MANUSIA itu pada dasarnya tidak peduli terhadap kekuasaan ataukah pada dasarnya suka berkuasa? Mahluk pada dasarnya baik ataukah jahat? Kalau pertanyaan-pertanyaan ini ditanyakan pada Friedrich Nietzsche, seorang filsuf asal Jerman, maka jawabannya mungkin bisa dipakai untuk menjelaskan realitas politik yang kini tengah terjadi di Tanah Air.
Nietzsche ialah seorang filsuf yang sepanjang kariernya mengeksplorasi gagasan tentang ‘kehendak untuk berkuasa’ (will to power).
Kehendak untuk berkuasa, menurut Nietzche adalah energi atau dasar pendorong manusia untuk bertindak. Dalam bukunya Thus Spoke Zarathustra, Nietzche menggunakan terminologi will to power sebagai konsep sentral untuk menjelaskan kenapa semua individu lebih senang memerintah daripada diperintah.
Secara alamiah, individu sesungguhnya tidak akan berkeinginan dirinya menjadi bawahan yang selalu harus menuruti perintah, atau sekadar petugas yang harus mematuhi arahan atasannya. Segala individu, umumnya lebih senang dalam posisi superior dan memiliki kekuasaan yang bisa dimanfaatkan untuk memerintah orang lain.
Salahkah jika ada orang, siapa pun dia –apakah aparatur birokrat, pengusaha, menteri, presiden, dan lain sebagainya— berkeinginan untuk mengejar kekuasaan dan mempertahankan kekuasaan yang telah dimiliki? Tentu tidak. Absah-sah saja siapa pun berusaha mengejar kekuasaan sepanjang hal itu dilakukan berdasar pada prosedur dan hukum yang berlaku. Sekadar, yang menjadi masalah ketika seseorang berusaha merebut kekuasaan dalam kontestasi yang dinilai mencederai etika demokrasi, maka jangan kaget yang muncul adalah rerasan, pergunjingan, dan bahkan kecaman hingga caci-maki.

• **DATA YANG DIBERIKAN**

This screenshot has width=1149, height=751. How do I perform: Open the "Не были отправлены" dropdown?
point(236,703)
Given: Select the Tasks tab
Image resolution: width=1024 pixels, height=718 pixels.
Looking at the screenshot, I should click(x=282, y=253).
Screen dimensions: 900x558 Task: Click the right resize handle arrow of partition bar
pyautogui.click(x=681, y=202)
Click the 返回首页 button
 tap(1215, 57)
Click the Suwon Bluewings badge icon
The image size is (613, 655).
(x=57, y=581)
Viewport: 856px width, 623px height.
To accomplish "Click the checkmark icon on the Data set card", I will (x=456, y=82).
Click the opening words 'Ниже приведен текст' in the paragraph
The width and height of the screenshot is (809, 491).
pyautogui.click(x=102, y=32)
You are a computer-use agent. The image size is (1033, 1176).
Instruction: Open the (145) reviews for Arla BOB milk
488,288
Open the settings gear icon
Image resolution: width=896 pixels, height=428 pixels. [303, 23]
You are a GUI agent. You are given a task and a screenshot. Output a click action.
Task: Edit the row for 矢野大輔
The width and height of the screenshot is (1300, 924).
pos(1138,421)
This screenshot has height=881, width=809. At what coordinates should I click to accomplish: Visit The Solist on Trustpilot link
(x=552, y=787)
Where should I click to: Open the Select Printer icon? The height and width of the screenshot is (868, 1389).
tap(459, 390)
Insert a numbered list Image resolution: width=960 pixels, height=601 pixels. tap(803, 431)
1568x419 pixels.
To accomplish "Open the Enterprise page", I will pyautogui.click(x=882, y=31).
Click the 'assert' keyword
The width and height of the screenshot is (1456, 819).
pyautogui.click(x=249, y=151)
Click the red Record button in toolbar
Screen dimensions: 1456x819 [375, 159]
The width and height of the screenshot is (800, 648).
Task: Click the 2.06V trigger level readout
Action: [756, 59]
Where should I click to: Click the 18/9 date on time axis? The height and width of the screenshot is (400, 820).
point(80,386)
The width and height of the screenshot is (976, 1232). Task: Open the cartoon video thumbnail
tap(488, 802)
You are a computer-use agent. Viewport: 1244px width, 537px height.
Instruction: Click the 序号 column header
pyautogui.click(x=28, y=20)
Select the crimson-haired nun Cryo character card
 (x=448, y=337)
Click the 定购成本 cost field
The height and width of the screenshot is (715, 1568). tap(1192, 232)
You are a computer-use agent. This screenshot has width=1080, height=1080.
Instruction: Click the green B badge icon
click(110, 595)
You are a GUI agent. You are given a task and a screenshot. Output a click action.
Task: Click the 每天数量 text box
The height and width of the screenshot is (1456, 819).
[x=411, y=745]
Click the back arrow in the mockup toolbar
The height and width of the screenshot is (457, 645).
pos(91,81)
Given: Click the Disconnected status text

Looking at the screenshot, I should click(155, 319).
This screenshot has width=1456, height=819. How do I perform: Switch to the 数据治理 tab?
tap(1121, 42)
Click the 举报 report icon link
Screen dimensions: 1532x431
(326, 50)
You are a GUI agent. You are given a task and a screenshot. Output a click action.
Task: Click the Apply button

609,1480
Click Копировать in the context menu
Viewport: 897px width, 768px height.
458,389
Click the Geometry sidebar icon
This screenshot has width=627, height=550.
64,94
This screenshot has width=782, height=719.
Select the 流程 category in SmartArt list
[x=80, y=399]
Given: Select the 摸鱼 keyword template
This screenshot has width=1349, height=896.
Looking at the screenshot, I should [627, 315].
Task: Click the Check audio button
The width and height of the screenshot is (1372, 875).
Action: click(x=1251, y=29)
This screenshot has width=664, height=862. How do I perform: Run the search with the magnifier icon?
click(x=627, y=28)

• **TUJUAN KEGIATAN**
1: Temukan setiap baris dalam daftar yang memuat kata "badge", lalu salin baris-baris tersebut. Huruf besar dan huruf kecil dibedakan.
2: Lanjutkan teks tentang kehendak untuk berkuasa menurut Nietzsche, dimulai setelah kalimat terakhirnya.

• **JAWABAN TERTULIS**
1:
Click the Suwon Bluewings badge icon
Instruction: Click the green B badge icon

2:
Hukum dan etika
Di negara mana pun, ketika penguasa berhasil mengangkangi kekuasaan dan memanfaatkan kekuasaan untuk kepentingan diri, keluarga dan kelompoknya, maka kemungkinan yang tumbuh adalah kekuasaan absolut yang sangat mendominasi.
Pengalaman telah banyak memperlihatkan seorang penguasa yang memiliki kekuasaan mutlak, mereka cenderung akan bersikap otoriter dan menafikan suara rakyatnya. Kritik dari bawah sering dipersepsi sebagai bentuk resistensi yang harus ditumpas –minimal dibungkam melalui berbagai cara.
Seorang pemimpin yang otoriter dan hanya mengejar kekuasaan, cepat atau lambat akan kehilangan pesona dan legitimasinya. Di banyak negara, pemimpin yang otoriter niscaya akan tumbang karena keangkuhan dirinya sendiri. Demi mencegah agar kekuasaan tidak mempribadi (personalized) pada satu orang atau satu keluarga saja, yang dilakukan di negara demokrasi biasanya adalah melalui mekanisme kontrol yang transparan, dan kewenangannya relatif seimbang satu dengan yang lain.
Kekuasaan dirancang sedemikian rupa, agar tidak mengumpul hanya pada satu orang atau satu kelompok tertentu sehingga mekanisme kontrol bisa bekerja dan berjalan dengan efektif.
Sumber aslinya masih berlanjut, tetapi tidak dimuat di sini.